I haven't covered very many war zones but they do seem to throw up dilemmas a a unique kind. In Sarajevo, we had a young woman interpreting for us, a Sarajevan. She had no flak jacket. Should I offer her mine or not? I felt bad about being protected when she was not. I offered. She refused point blank. Very professional of her but how would you live with yourself if she got shot standing right beside you, unprotected.

On leaving Sarajevo, we had to get up 'sniper alley' to the airport. We paid a driver $700 to take us in his bullet holded VW Golf. On the way, there were two Serb guards who had set up a road block and were stopping all cars at rifle point. We had to stop and as the driver would down the window, there came the overpowering smell of alcohol, The guty with the rifle was drunk. He poked his rifle barrel into the car. I could just about hear the sound of Stuart White in the back breathing heavily with fear over the sound of my racing heart beat and own panicy breathing.
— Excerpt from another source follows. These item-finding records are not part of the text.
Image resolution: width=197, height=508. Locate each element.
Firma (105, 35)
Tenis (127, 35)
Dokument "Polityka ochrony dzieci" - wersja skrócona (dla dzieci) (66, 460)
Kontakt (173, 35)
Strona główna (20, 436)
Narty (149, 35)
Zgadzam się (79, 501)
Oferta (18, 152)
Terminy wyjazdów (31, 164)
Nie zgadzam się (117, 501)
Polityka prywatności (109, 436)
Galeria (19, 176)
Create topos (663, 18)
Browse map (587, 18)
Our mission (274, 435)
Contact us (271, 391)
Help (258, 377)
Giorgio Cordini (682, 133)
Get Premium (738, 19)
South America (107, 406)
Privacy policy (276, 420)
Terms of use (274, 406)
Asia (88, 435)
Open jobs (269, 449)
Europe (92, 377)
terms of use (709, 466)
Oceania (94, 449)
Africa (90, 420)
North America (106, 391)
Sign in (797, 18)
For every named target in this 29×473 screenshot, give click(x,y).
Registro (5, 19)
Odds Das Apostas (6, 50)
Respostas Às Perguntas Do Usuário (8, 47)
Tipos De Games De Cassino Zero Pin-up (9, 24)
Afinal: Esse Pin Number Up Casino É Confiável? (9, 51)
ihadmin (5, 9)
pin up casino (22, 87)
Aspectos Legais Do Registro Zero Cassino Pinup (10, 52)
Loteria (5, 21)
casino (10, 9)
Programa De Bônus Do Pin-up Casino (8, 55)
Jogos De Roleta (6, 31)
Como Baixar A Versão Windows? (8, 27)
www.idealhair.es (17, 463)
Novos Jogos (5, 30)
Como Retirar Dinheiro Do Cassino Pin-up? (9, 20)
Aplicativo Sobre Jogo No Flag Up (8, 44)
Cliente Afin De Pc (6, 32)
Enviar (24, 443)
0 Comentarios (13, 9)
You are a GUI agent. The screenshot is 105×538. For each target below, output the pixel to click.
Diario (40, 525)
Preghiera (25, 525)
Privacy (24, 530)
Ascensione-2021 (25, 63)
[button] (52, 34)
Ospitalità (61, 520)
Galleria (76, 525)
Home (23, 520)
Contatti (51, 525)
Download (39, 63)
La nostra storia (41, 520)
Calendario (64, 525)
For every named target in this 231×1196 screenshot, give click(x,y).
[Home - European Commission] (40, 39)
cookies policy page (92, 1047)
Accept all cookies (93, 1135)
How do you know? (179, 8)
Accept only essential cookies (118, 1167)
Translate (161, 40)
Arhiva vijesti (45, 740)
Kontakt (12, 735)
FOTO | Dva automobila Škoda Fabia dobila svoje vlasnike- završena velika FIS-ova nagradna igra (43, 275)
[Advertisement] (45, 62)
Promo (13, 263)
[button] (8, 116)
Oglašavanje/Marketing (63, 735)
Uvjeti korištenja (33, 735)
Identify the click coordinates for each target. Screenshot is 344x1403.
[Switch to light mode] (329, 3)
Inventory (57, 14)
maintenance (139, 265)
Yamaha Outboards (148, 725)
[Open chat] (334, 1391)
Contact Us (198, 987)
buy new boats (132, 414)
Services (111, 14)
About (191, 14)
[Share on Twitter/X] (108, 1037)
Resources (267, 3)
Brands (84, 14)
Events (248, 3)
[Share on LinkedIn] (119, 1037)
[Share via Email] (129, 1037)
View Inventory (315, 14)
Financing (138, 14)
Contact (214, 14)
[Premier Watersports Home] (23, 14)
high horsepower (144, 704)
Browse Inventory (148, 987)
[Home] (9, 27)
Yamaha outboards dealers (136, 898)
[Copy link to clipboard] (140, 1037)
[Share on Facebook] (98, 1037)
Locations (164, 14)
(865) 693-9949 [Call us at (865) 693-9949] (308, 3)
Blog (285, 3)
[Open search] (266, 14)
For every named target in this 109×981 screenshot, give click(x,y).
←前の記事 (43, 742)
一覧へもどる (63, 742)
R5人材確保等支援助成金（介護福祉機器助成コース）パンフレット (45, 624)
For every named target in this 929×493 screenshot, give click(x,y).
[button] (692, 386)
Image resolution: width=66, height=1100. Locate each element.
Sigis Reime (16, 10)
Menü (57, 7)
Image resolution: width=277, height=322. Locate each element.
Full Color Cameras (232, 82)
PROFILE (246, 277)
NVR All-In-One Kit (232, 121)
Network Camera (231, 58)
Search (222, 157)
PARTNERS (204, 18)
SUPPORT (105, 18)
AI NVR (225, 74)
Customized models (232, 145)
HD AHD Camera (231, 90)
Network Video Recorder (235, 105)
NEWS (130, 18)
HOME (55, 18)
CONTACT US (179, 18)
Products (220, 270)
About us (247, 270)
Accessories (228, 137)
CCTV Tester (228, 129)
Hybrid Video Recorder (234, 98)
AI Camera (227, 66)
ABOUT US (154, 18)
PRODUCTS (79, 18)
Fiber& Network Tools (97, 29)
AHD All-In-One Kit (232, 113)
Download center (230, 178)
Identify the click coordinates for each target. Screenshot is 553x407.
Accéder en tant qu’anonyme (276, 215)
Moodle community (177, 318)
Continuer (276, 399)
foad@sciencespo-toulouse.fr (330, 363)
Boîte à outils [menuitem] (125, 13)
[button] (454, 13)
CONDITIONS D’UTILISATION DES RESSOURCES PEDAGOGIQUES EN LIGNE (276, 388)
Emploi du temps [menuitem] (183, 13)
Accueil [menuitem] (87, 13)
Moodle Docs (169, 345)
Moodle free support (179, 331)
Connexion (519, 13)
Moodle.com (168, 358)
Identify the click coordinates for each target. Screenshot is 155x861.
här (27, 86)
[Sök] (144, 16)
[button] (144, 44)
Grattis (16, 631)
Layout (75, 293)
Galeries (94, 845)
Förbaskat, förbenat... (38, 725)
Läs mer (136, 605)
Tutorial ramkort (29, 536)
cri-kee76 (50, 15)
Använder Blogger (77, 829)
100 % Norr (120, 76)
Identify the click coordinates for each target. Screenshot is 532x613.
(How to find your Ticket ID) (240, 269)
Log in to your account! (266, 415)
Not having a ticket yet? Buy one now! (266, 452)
Suddenly we shot forward and the driver was accelerating hard twowards a UN tank up the road ahead of us. A machine gunner on top was keeping a careful eye on the drunken Serbs. I looked round and saw, 20 metres behind us now, the Serb aiming his rifle straight at out car, his face contorted with drunken rage. Stuart had seen it too and we both doubled over in our seats to offer as small a target as possible. Time passes agaonsingly slowly at tiomes like this, when you do not know if you will still be alive or in one piece in the next few seconds.

Our driver managed to position the car so that any shot aimed at us would likely hit the UN vehicle, which would return fire with a heavy machine gun mounted on the top. No shot came and a few minutes later we were getting out of the car at the airport. A Guardian journalist waiting for a ride to Zagreb there noted in her report the arrival of 2 'grey faced' News of the World journalists. She was right.

And that driver, as far as I'm concerned he earned every dollar of that seven hundred.